* _TASK BRIEF_
Copy the rows below word for word, from the line with "Given: Click the" up to and including the line with "tap(62, 357)". Leave the pictures out of your copy.
⟨
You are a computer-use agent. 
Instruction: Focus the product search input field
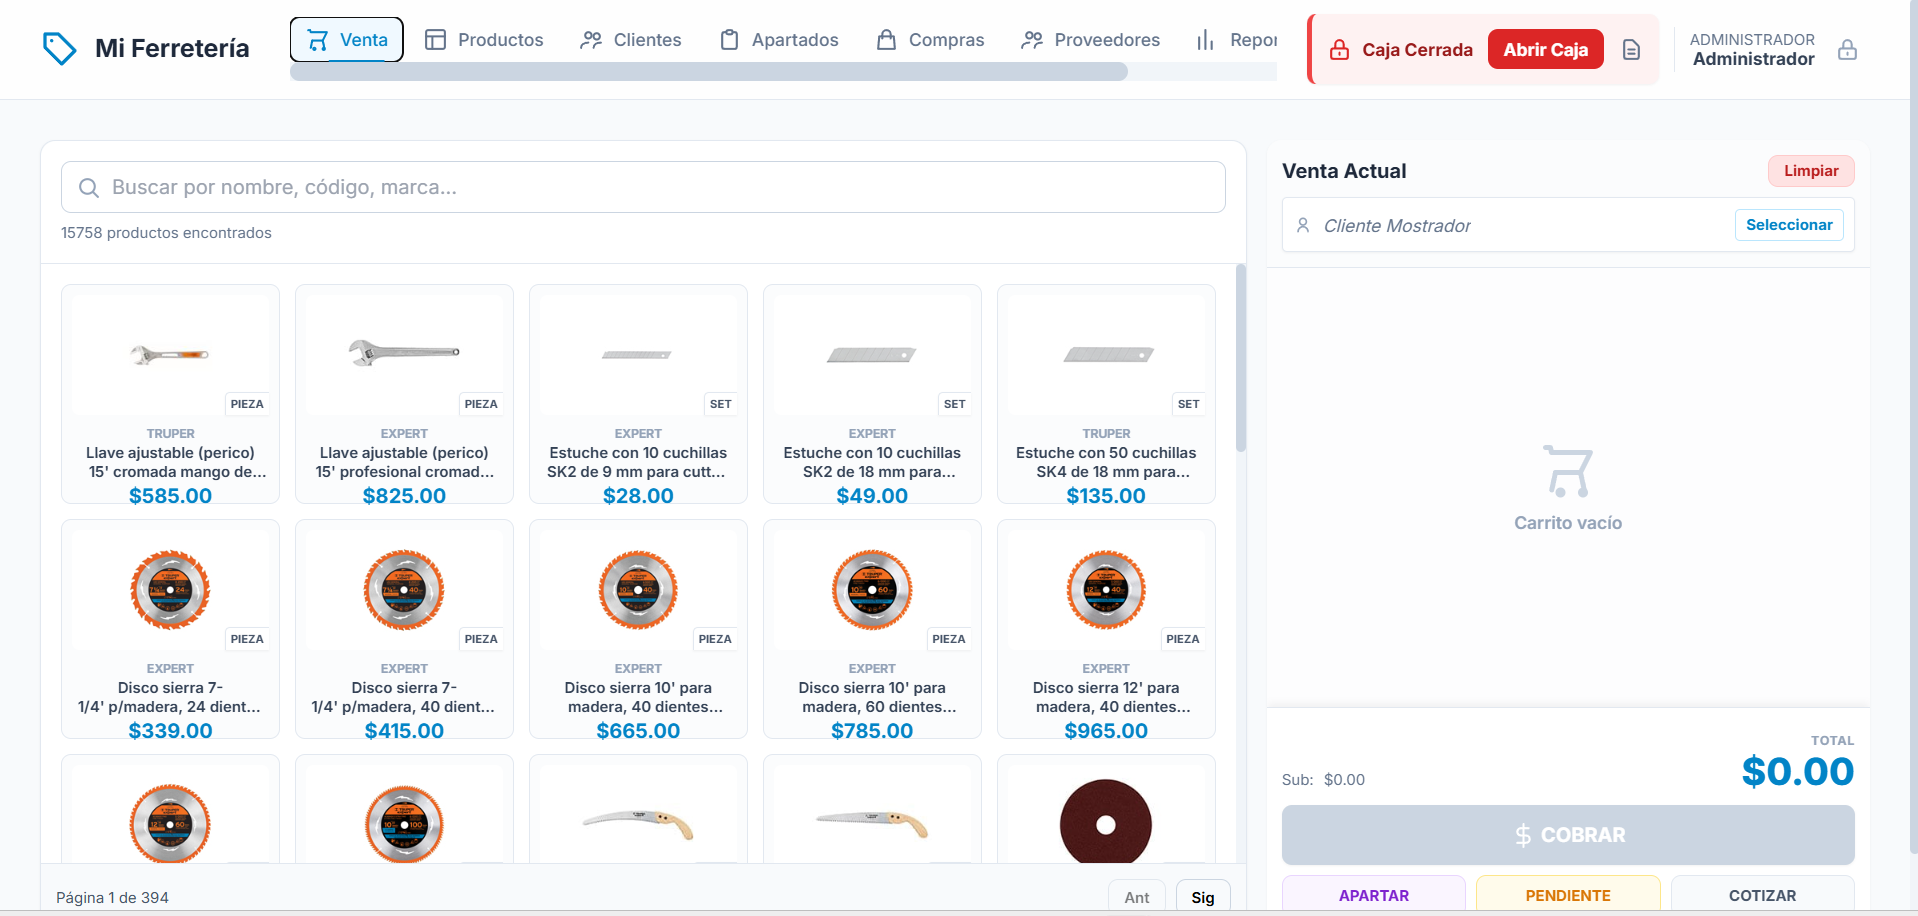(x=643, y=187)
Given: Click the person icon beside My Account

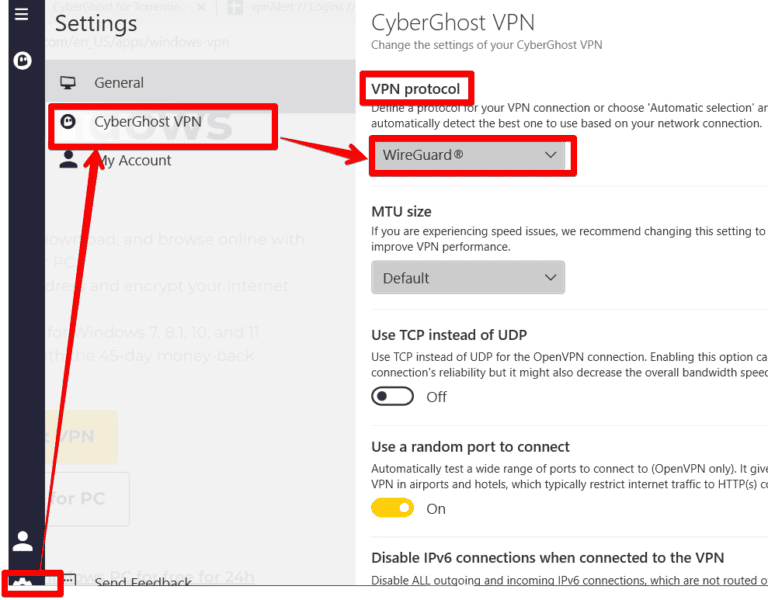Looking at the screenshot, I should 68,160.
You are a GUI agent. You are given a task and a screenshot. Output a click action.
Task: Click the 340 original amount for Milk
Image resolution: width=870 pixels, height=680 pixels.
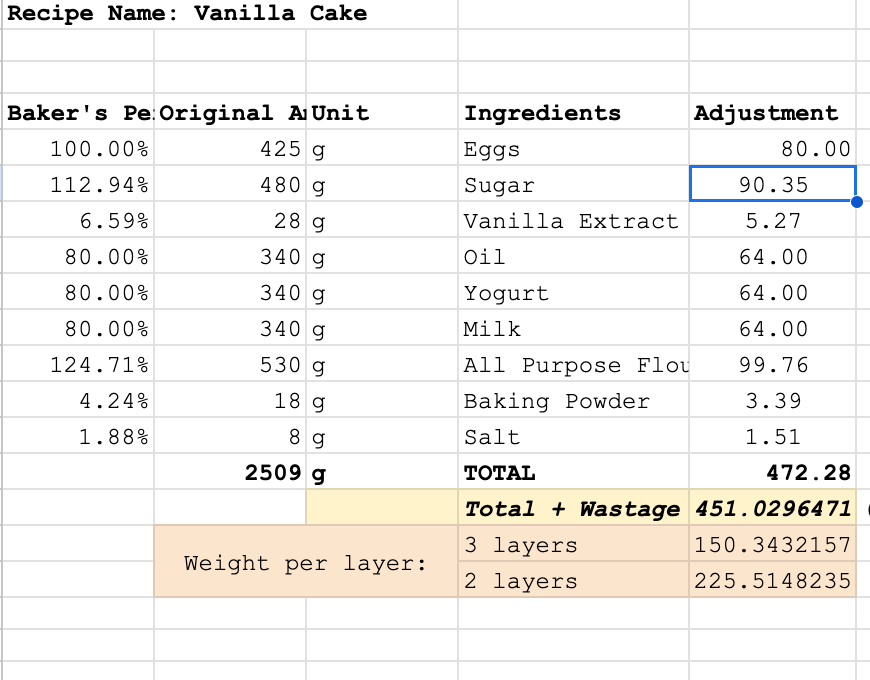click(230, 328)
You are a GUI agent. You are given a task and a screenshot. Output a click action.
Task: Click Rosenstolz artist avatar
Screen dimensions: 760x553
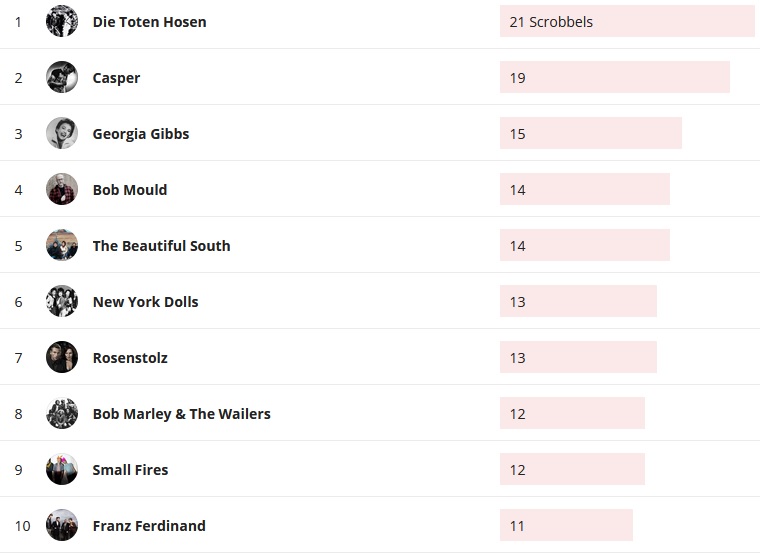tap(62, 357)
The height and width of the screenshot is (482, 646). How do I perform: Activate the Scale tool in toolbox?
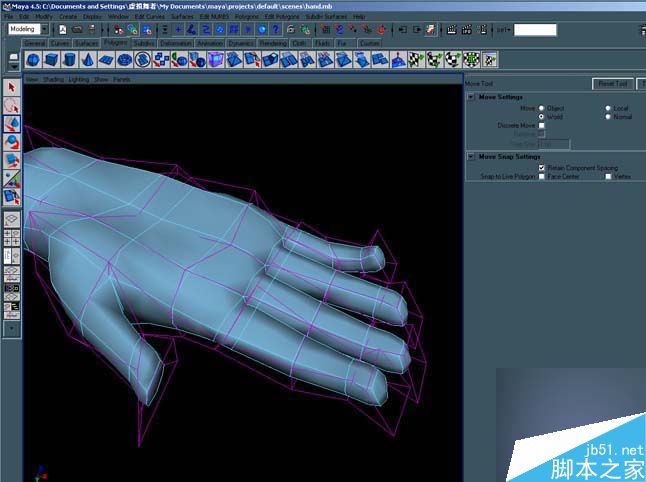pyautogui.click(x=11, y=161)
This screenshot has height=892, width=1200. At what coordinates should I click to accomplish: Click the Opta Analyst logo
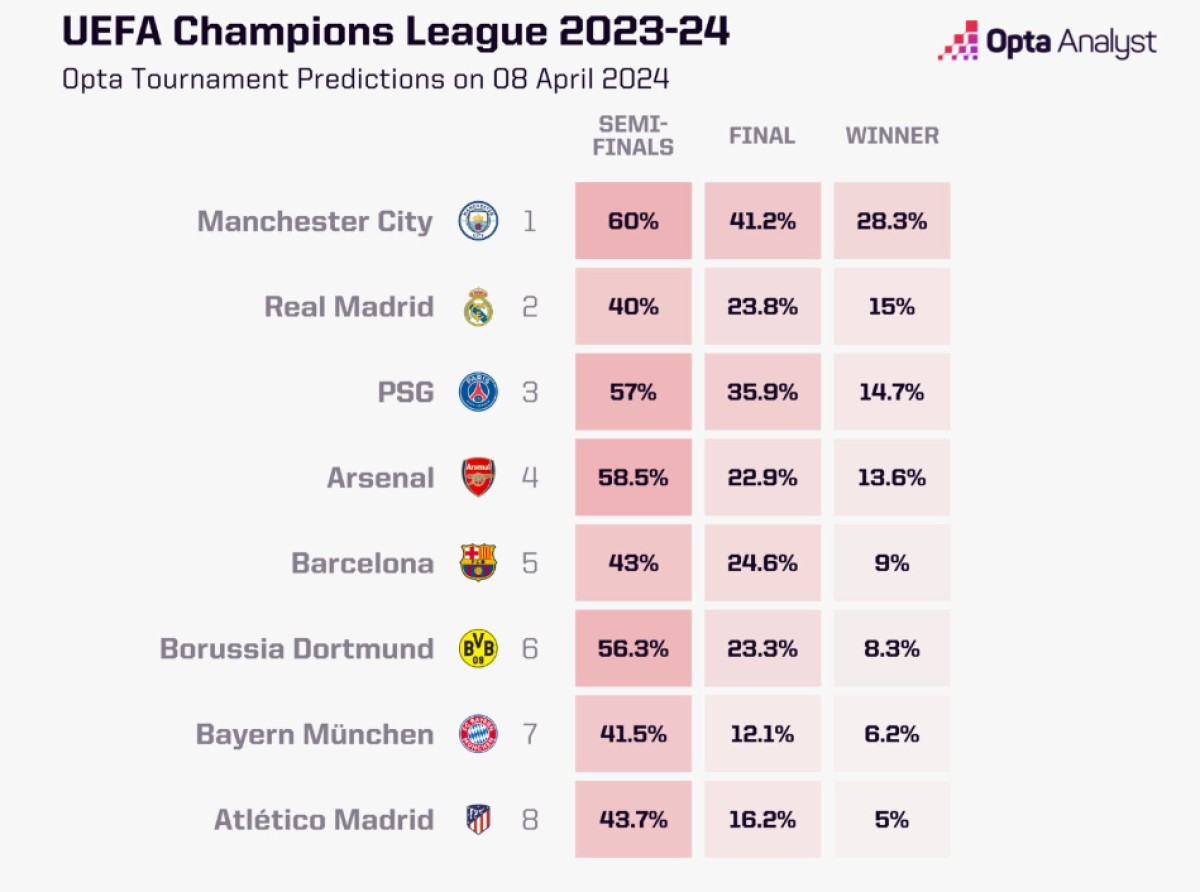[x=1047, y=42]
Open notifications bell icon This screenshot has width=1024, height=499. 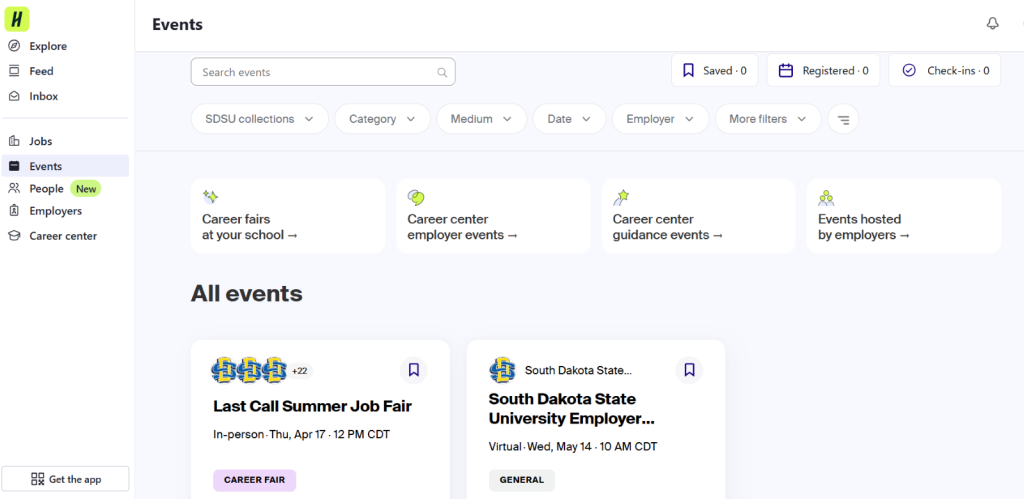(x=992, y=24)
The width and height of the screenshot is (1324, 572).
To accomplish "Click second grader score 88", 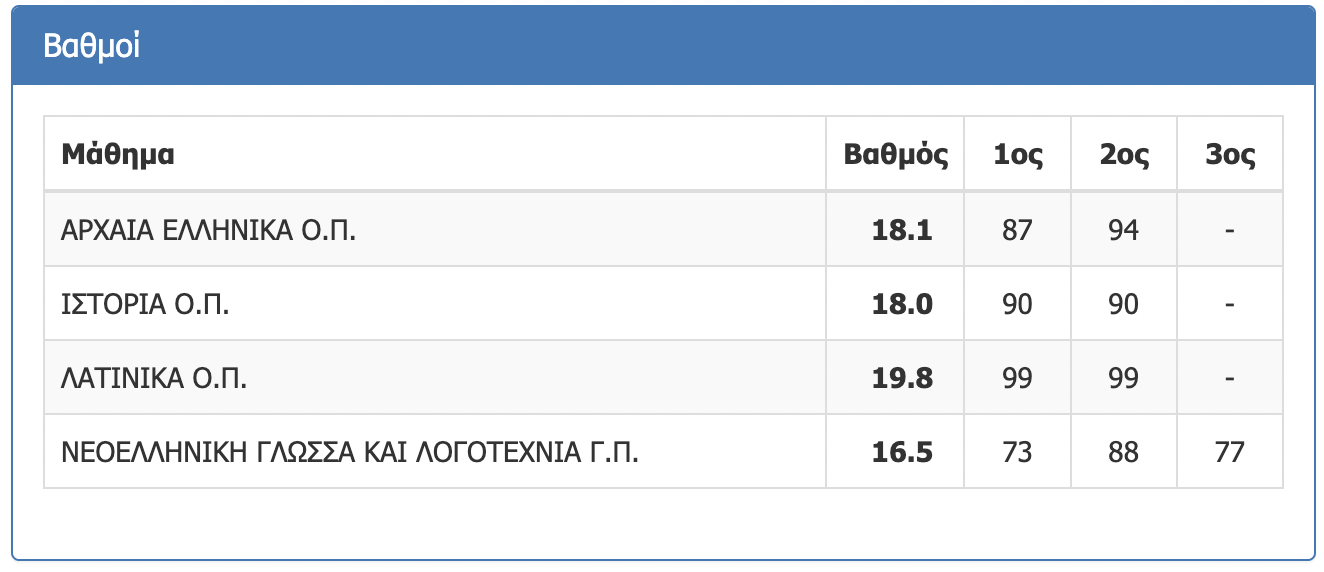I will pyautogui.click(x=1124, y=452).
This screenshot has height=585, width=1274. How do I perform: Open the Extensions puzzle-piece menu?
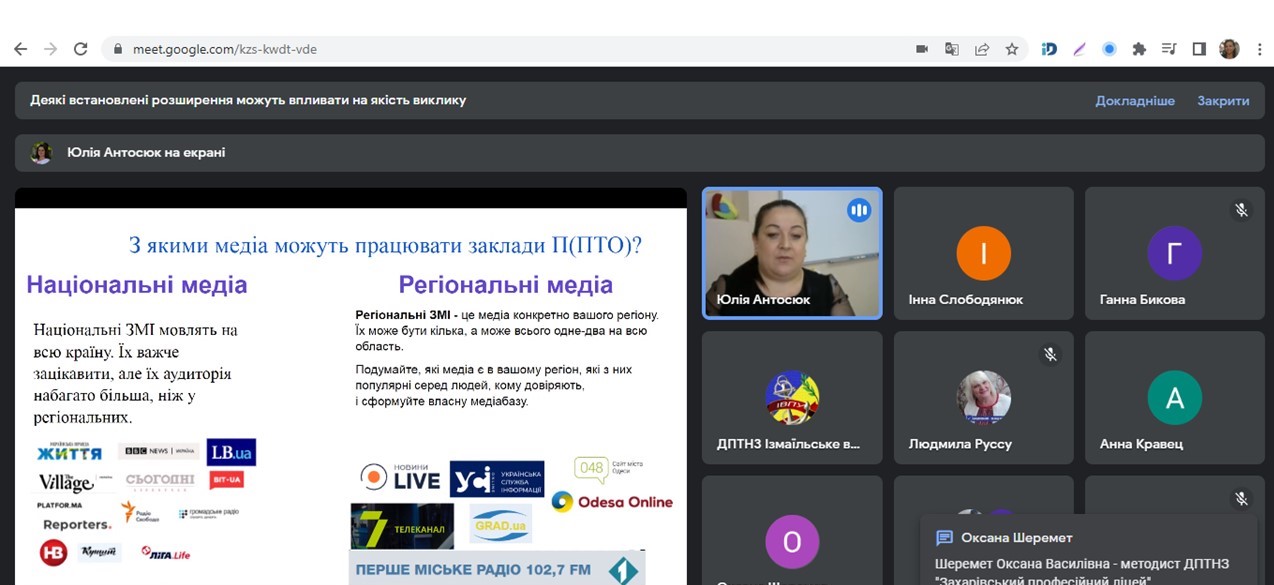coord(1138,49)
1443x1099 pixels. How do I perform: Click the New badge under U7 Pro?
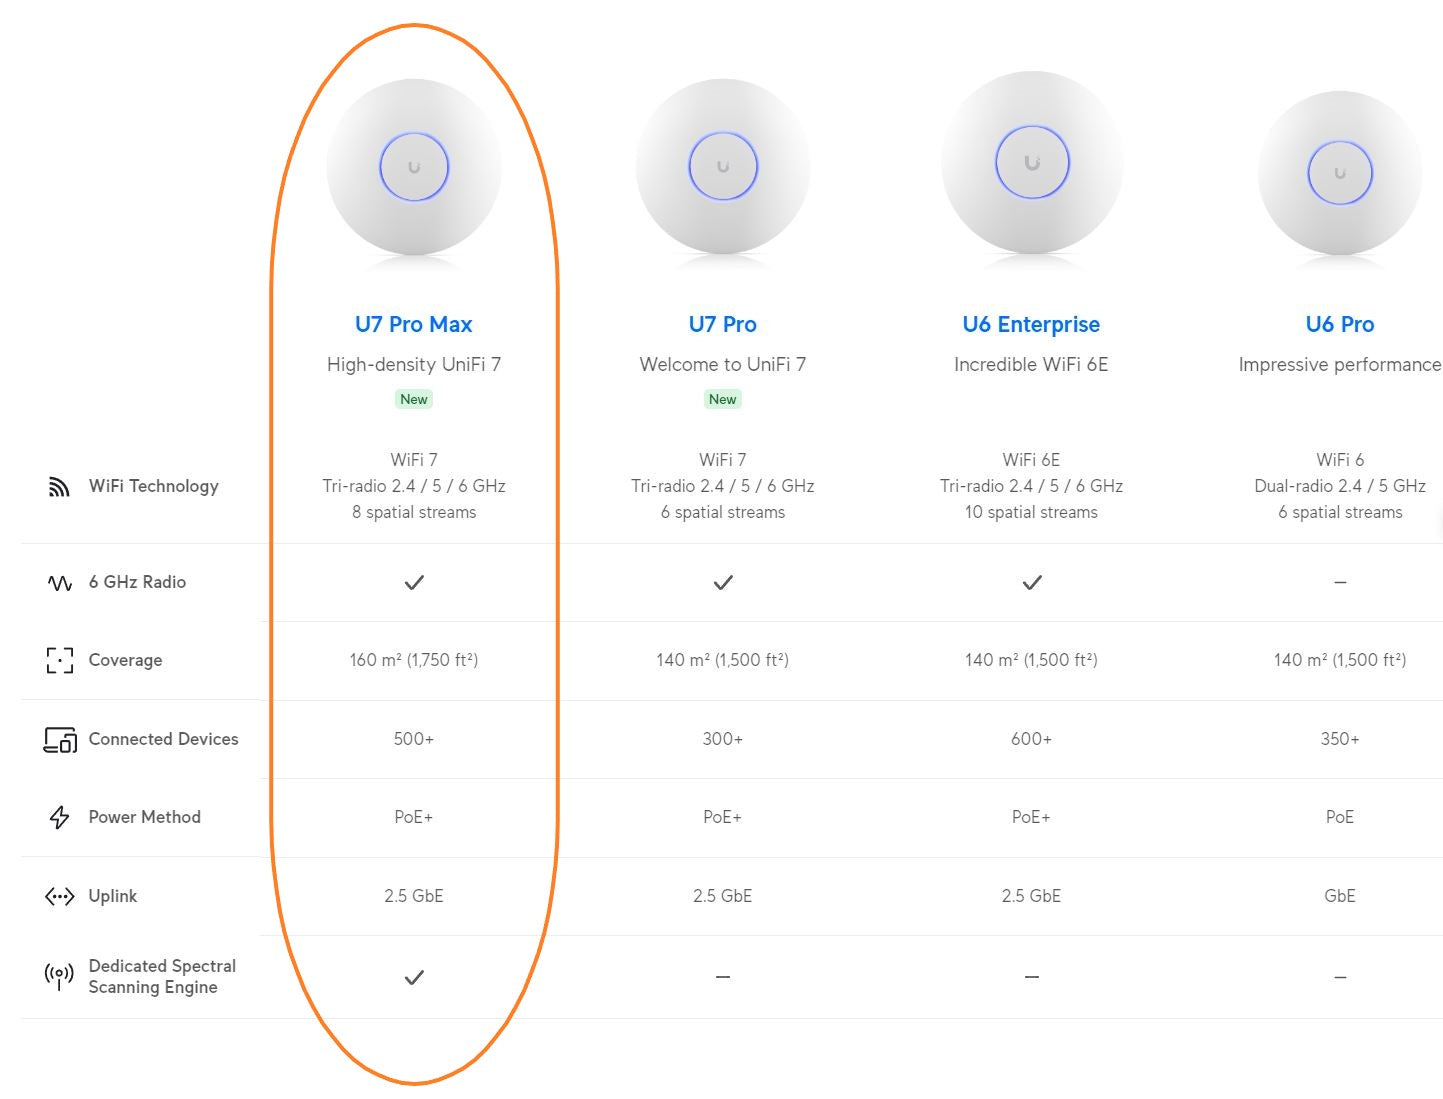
⟩
* _SOLVED PROBLEM_
Given: Click the person icon beside My Account

Looking at the screenshot, I should 68,160.
You are a GUI agent. You are given a task and a screenshot. Output a click action.
Task: Click the 340 original amount for Milk
Image resolution: width=870 pixels, height=680 pixels.
click(230, 328)
You are a GUI agent. You are given a task and a screenshot. Output a click action.
Task: Click Rosenstolz artist avatar
Screen dimensions: 760x553
tap(62, 357)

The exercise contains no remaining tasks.